The Units are comprised of one common share of the Company and one-half of one common share purchase warrant. Each whole common share purchase warrant will entitle the holder to acquire one common share of the Company at a price of $0.60 per common share for a period of 24 months following the date of issuance. The gross proceeds from the sale of Units will be used for exploration on the Company’s projects and general corporate purposes. No commission is payable under the Non-Brokered Financing.
Certain insiders of the Company (the "Purchasing Insiders") are expected to participate in the Non-Brokered Financing. Pursuant to Multilateral Instrument 61-101- Protection of Minority Security Holders in Special Transactions ("MI - 61-101"), a purchase by the Purchasing Insiders would be a "related party transaction". The Company expects to be exempt from the requirements to obtain a formal valuation or minority shareholder approval in connection with the Non-Brokered Financing in reliance on sections 5.5(a) and 5.7(a), respectively, of MI 61-101, as neither the fair market value of the securities received by such parties nor the proceeds for such securities received by the Company will 25% of the Company's market capitalization as calculated in accordance with MI 61-101.
The Non-Brokered Financing is expected to be completed on or about December 6, 2019 and is subject to certain conditions including, but not limited to, the receipt of all necessary approvals, including the approval of the TSX Venture Exchange.
All securities issued under the Brokered Financing and the Non-Brokered Financing are subject to a statutory hold period in Canada expiring four months and one day from the date of issuance. All dollar amounts expressed in Canadian dollars unless otherwise stated.
This news release does not constitute an offer to sell or a solicitation of an offer to buy any of the securities in the United States. The securities have not been and will not be registered under the United States Securities Act of 1933, as amended (the "U.S. Securities Act") or any state securities laws and may not be offered or sold within the United States or to U.S. Persons unless registered under the U.S. Securities Act and applicable state securities laws or an exemption from such registration is available.

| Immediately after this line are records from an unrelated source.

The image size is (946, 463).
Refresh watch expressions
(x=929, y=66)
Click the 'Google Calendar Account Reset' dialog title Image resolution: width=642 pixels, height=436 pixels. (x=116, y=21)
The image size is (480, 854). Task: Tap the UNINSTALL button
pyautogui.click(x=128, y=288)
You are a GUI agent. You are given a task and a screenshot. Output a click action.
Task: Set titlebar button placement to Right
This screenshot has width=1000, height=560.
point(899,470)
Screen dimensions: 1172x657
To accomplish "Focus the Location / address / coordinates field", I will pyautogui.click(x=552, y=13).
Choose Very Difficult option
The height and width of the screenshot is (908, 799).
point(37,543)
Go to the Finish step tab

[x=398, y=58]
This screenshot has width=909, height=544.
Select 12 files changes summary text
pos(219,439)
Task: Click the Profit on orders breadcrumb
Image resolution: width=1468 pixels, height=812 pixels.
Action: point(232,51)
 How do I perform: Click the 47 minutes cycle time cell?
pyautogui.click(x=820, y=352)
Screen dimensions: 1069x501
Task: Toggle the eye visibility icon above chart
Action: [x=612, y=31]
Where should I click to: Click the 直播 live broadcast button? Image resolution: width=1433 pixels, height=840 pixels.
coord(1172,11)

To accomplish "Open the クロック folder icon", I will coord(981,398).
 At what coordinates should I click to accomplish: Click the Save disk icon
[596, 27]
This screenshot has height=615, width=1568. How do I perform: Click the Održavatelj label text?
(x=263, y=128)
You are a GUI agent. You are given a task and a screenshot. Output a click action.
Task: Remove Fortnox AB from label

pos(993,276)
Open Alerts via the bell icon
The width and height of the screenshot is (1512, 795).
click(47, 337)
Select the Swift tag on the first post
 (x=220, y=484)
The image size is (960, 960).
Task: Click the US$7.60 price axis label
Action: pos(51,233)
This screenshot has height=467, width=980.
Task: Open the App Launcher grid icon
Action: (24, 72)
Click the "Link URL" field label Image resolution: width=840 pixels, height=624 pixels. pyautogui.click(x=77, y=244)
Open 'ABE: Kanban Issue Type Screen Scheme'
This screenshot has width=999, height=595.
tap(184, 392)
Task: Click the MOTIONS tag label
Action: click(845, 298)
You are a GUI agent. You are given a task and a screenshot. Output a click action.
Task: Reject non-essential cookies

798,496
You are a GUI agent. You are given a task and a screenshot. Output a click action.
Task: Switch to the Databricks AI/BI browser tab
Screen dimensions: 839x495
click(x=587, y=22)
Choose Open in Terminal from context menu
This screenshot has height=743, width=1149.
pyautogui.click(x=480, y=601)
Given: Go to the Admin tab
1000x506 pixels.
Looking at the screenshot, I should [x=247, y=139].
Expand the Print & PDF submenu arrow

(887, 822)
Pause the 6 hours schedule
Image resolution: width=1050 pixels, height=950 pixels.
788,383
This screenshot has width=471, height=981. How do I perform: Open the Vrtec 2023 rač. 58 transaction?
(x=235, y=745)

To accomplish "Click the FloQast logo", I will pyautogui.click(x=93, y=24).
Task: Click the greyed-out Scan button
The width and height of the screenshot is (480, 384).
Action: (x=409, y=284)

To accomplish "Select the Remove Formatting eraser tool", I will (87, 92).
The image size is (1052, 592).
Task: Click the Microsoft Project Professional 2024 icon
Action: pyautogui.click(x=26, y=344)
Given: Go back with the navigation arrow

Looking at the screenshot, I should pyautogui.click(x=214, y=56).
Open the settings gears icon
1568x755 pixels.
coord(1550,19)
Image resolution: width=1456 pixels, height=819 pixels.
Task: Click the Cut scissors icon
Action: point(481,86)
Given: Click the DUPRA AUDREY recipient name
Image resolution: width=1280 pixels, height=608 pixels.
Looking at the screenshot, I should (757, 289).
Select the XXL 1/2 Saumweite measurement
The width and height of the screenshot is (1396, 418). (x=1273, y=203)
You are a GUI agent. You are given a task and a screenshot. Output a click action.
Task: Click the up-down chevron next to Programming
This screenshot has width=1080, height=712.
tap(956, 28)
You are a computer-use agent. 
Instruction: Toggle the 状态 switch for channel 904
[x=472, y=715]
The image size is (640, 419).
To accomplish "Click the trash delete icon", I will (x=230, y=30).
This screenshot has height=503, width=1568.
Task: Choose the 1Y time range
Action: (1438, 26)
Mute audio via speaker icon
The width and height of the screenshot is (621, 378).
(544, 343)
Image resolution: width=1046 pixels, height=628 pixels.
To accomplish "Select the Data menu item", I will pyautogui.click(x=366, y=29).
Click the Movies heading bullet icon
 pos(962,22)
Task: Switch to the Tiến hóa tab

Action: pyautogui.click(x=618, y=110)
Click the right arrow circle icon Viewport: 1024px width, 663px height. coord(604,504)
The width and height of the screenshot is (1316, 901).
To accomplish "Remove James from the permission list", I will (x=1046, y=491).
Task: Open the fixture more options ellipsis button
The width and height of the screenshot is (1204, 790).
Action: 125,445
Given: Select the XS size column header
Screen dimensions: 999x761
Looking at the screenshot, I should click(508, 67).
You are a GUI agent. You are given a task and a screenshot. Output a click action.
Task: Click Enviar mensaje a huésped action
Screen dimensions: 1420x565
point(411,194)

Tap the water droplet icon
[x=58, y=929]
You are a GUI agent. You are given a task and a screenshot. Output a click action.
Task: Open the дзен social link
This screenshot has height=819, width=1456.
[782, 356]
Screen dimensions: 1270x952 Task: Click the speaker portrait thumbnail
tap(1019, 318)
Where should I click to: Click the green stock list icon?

On behalf of the Board of Directors
President and CEO
For more information, please contact:
Investor Relations - Kin Communications
Tel: 604 684 6730
Related Links www.isoenergy.ca
Neither the TSX Venture Exchange nor its Regulation Services Provider (as that term is defined in the policies of the TSX Venture Exchange) accepts responsibility for the adequacy or accuracy of this release.
Cautionary Note Regarding Forward-Looking Statements: Certain disclosure in this release, including statements regarding the Brokered Financing and the Non-Brokered Financing constitute "forward-looking information" within the meaning of Canadian securities legislation. In making the forward-looking statements in this release, the Company has applied certain factors and assumptions that the Company believes are reasonable, including that the Company will receive all necessary approvals for the Non-Brokered Financing, the Company will be able to use the proceeds of the Brokered Financing and the Non-Brokered Financing as anticipated, any Purchasing Insiders will participate in the Non-Brokered Financing, and the Company will be able to close the Non-Brokered on the anticipated closing date. However, the forward-looking statements in this release are subject to numerous risks, uncertainties and other factors that may cause future results to differ materially from those expressed or implied in such forward-looking statements. Such uncertainties and risks include, among others, inability to obtain all necessary approvals for the Non-Brokered Financing, inability to use the proceeds from the Brokered Financing, no Purchasing Insiders will participate in the Non-Brokered Financing, and the Non-Brokered Financing as anticipated, and inability to close the Non-Brokered Financing on the anticipated closing date. There can be no assurance that such statements will prove to be accurate, and actual results and future events could differ materially from those anticipated in such statements. Readers are cautioned not to place undue reliance on forward-looking statements. The Company does not intend, and expressly disclaims any intention or obligation to, update or revise any forward-looking statements whether as a result of new information, future events or otherwise, except as required by law.